This post starts with a very simple and retrospectively obvious observation:
If we want an AI to give us an estimation of expected utility, it needs to be motivated to give us that estimation.
Once we have that in mind, and remember that any extra motivation involves trade-offs, the points of the previous posts on truth-seeking become clearer.
Convexity and AI-chosen outputs
Let u be a utility known to range within R⊆R.
Let f be a twice differentiable function that is convex on R. For simplicity, we'll strengthen convexity to requiring f′′ be strictly positive on R. Then define:
u#(r)=f(r)+(u−r)f′(r), where r∈R is the output of the AI at some future time t.
For this post, we'll assume that r is not known by anyone but the AI (in future posts we'll look more carefully at allowing r to be known to us).
Differentiating u# with respect to r gives:
f′(r)+(u−r)f′′(r)−f′(r)=f′′(r)(u−r).
The expectation of this is zero iff r=Et(u). If we make that choice, notice that the expression is twice differentiable at r=Et(u) (even if f′′′ is not defined there!) and its derivative is simply −f′′(r), which is negative on R. Thus choosing r=Et(u) will maximise the AI's utility on R.
How much utility will the AI get? Since r will be set to the expectation of u at time t, clearly u#(r) will give utility f(Et(u)). At time 0, the AI's expectation of u# is therefore E0(f(Et(u)). If f were affine, this would simplify to f(E0(u)); but f is specifically not affine. Since f is convex, knowing more about the expected value of u can only (expect to) increase the expectation of u#. The AI values information.
Cost and truth-seeking
Consider first the function f(r)=r2 with R=[0,1]. That can be graphed as follows:
Here, we're imagining that E(u)=0.6, if the AI were a pure u-maximiser. In that situation, the expectation of u# is at least 0.36. Because of the convexity of f, however, an expectation of u of 0.6 can correspond to an expectation of u# of up to 0.6 as well (the red dotted line). For instance if u=1 with probability 0.6 and u=0 with probability 0.4 and the AI was going to know which was which before time t, then E0(u#)=E0(f(Et(u)))=0.6.

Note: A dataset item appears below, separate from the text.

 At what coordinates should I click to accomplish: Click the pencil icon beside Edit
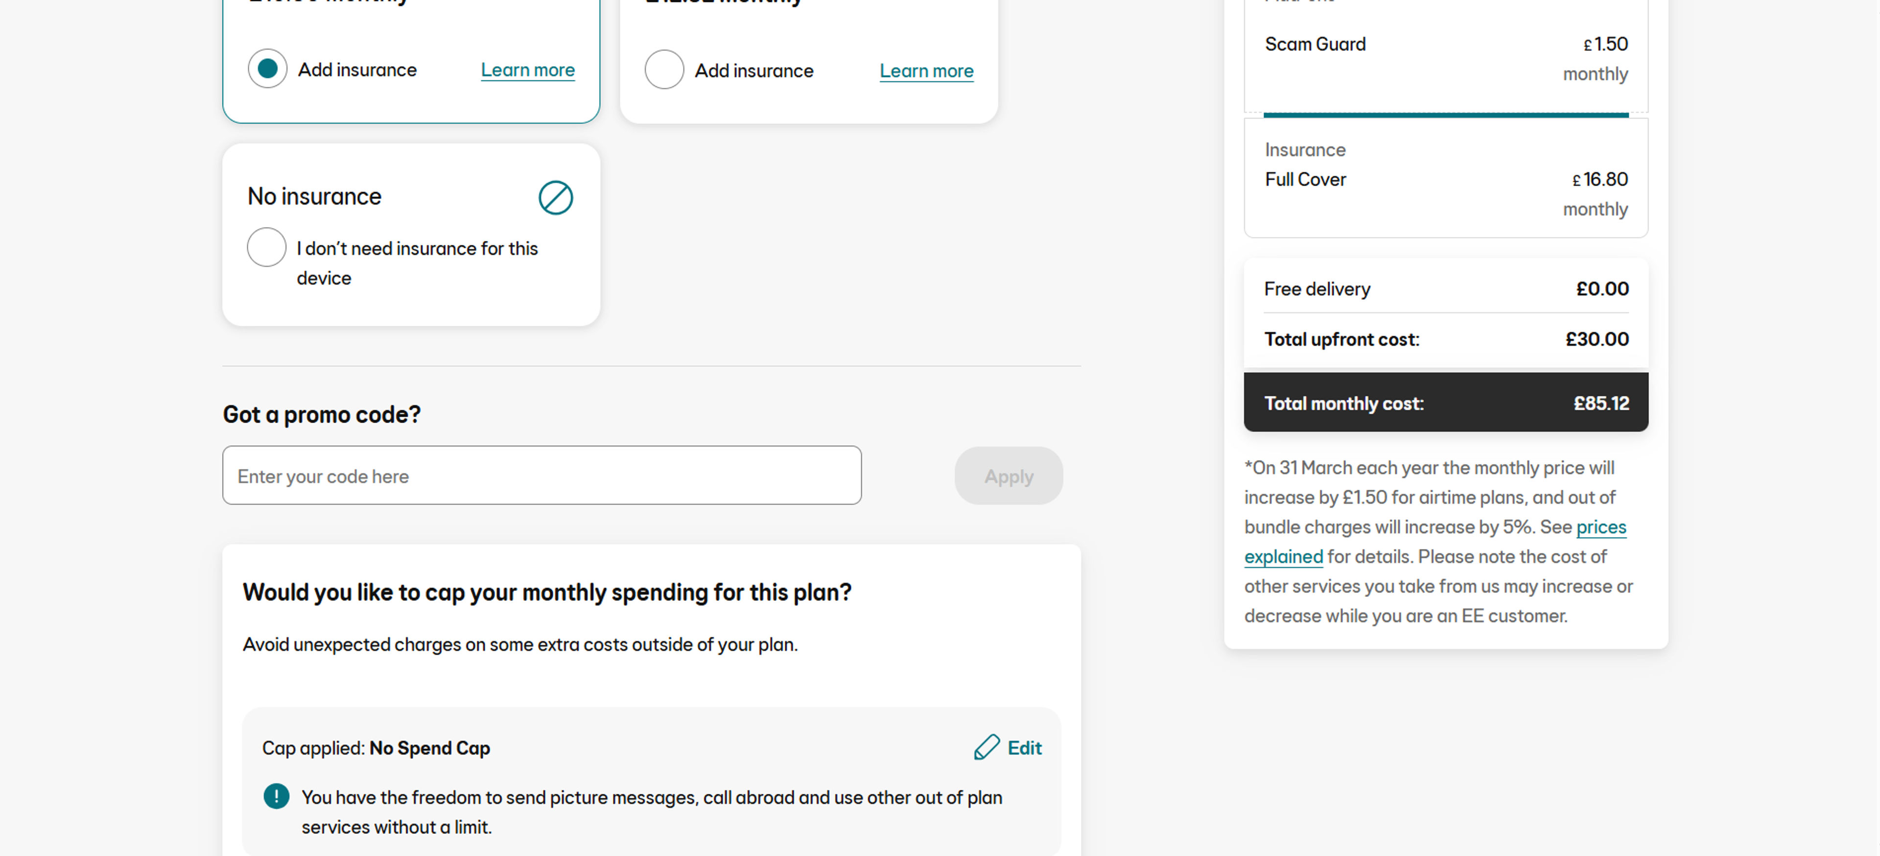tap(986, 747)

The green line connects (0.6,0.36) with (0.36,0.36). If the expectation of u ever falls below 0.36, then the expectation of u# must as well. Therefore, whatever the background situation, if E0(u)=0.6 for a u-maximising AI, then E0(u)≥0.36 for a u#-maximising AI (as the AI can guarantee that muh u# simply by being u-maximising). We've bounded the cost of the information the AI is giving us. The expectation of u must be in the range [0.36,0.6], at least initially (since a u#-maximising AI cannot maximise u better than a u-maximising one would).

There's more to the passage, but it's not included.